TWENTY : Le confinement a-t-il changé ta manière de vivre ton ramadan ? 

Mariam : Sans la famille, je m’adonne à des choses que je n’avais jamais faites. La semaine dernière, avec deux amies de l’université, on s’est appelées en zoom après avoir mangé : on a discuté du ramadan, de séries, de tout et de rien. D’habitude, je jeûne juste. Récemment, je me suis rendue compte que l’islam pour moi est une religion en laquelle je crois, ce n’est pas seulement une culture avec laquelle je suis née et j’ai grandi. Et j’ai vraiment envie d’absorber cette spiritualité, cette foi et d’en faire quelque chose qui va m’apporter du bien et qui va construire mon identité avec laquelle je vais me présenter aux autres et à moi-même. J’essaie de m’appliquer plus, de lire des versets du Coran ou des doua, des petites prières, de bien m’occuper et de ne pas médire des gens, d’être une bonne personne ou une meilleure personne. Cette idée, j’ai envie de l’élargir au-delà du ramadan, quelque chose que je vais porter après. Le ramadan est une bonne période pour commencer à prendre des bonnes habitudes.

 

TWENTY : Est-ce qu’être une femme quand tu fais le ramadan est particulier ? 

Mariam : Ce qu’il est important de préciser c’est que tu commences à jeûner quand tu atteins la puberté. Pour une fille, c’est quand tu as tes règles. Normalement, quand tu as tes règles pendant le ramadan, t’es pas censée jeûner parce que ce n’est pas bon pour ton corps etc. C’est la même chose quand t’es enceinte ou malade et que tu dois prendre des médicaments. Personnellement, je n’aime pas ne pas jeûner pendant mes règles parce que je me sens exclue. Quand on va manger le soir, tout le monde est hyper impatient alors que toi, tu aurais mangé toute la journée alors j’ai continué à jeûner même en période de règles. Donc finalement, pour moi, il n’y a pas de particularité à être une femme.

 

TWENTY : Au-delà du jeûne, le ramadan peut avoir une signification spirituelle, et pour toi ? 

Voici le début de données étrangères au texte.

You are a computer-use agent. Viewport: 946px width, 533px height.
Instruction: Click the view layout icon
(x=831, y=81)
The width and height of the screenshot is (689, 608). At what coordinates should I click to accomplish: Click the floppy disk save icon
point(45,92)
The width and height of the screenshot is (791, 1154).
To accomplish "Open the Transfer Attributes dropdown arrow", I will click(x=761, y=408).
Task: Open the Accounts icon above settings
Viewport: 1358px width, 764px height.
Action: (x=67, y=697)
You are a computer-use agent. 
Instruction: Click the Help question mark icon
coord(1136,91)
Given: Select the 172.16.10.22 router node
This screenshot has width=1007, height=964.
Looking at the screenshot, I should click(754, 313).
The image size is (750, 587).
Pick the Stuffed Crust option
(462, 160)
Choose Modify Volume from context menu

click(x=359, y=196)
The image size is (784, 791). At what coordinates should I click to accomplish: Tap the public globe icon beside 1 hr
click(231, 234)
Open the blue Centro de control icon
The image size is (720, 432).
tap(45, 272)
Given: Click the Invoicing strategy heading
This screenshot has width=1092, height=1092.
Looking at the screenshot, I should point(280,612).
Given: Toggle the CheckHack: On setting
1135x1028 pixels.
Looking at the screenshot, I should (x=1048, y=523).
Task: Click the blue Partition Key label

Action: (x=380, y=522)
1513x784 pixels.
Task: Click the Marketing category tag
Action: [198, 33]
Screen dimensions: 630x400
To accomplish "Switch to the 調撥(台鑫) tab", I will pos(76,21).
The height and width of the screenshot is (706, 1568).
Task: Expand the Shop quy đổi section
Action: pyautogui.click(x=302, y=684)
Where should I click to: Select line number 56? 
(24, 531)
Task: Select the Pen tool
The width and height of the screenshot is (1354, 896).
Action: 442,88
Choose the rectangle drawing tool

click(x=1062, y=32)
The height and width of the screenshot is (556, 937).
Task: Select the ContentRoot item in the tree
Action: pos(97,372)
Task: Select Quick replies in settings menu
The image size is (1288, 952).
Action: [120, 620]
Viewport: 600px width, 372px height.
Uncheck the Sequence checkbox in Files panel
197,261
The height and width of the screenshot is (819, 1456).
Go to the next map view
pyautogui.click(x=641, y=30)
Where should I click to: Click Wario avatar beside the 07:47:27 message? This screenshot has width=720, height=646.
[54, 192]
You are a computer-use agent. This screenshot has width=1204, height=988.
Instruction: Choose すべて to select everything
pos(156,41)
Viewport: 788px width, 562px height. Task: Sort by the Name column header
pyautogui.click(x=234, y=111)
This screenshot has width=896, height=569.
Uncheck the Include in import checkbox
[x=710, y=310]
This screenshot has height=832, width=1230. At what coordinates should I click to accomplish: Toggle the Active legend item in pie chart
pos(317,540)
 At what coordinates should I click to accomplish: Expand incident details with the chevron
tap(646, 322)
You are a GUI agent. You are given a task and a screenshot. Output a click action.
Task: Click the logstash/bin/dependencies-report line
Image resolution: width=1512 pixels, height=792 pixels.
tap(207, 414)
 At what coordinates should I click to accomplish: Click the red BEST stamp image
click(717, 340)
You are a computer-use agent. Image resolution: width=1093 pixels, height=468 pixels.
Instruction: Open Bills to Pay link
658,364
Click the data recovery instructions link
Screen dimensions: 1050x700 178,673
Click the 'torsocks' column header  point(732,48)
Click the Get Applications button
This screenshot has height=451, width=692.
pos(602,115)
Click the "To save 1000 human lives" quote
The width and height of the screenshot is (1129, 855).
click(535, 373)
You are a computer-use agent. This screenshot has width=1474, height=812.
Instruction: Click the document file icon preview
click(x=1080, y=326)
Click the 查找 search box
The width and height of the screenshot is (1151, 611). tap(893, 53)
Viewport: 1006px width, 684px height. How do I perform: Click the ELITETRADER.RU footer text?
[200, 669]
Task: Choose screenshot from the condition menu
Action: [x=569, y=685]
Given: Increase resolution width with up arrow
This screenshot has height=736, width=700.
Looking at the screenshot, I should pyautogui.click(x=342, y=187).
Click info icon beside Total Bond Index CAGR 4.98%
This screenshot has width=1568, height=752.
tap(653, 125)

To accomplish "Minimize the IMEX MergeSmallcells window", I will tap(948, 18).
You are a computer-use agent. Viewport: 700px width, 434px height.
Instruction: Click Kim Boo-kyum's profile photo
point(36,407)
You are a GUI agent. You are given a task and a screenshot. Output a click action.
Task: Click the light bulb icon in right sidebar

Mariam : Pour moi, le ramadan signifie l’empathie. Pourtant, je ne connais pas tout ce qui se dit dans le Coran. Mais culturellement, le ramadan pour moi, c’est être en famille, s’entraider, un mois saint où on donne aux autres. Et pendant la pandémie, c’est encore plus important que d’habitude de s’aider les uns les autres. Jeûner, c’est aussi ressentir ce que de nombreuses personnes vivent au quotidien parce qu’elles n’ont pas assez d’argent pour manger. On donne de la nourriture et de l’argent, cela s’appelle la zakat. On est censé le faire tout le temps mais pendant le ramadan, c’est mis en avant. Pendant cette période, je me rends compte qu’il y a 1,6 milliard de personnes qui sont en train de jeûner... enfin peut-être pas tous. Quand j’y pense, ça me réconforte, ça m’apporte une certaine paix, ça me rassure, c’est un peu un sentiment inexplicable. Ça va aussi dans le sens que je donne au ramadan. Cette idée que tu n’es pas toute seule, c’est dur, tu souffres, tu as faim, tu as soif, t’as envie de dire des gros mots, t’as envie de coucher avec ton copain mais tu ne le fais pas, parce que c’est un mois qui est centré sur toi, ta relation à ton corps, à ta relation avec Allah. J’ai l’impression que c’est très puissant comme sentiment. L’idée de ne pas être seule et en même temps de se recentrer sur soi-même. Et soi-même en tant que point d’intersection au coeur de savoirs, de pensées plus que de surface. C’est une partie de mon identité, ça me permet de m’exprimer en tant que femme musulmane.

 

Merci à Mariam de sa générosité et de s’être confiée à moi sur sa vision personnelle et intime du ramadan, et cela sans me connaître.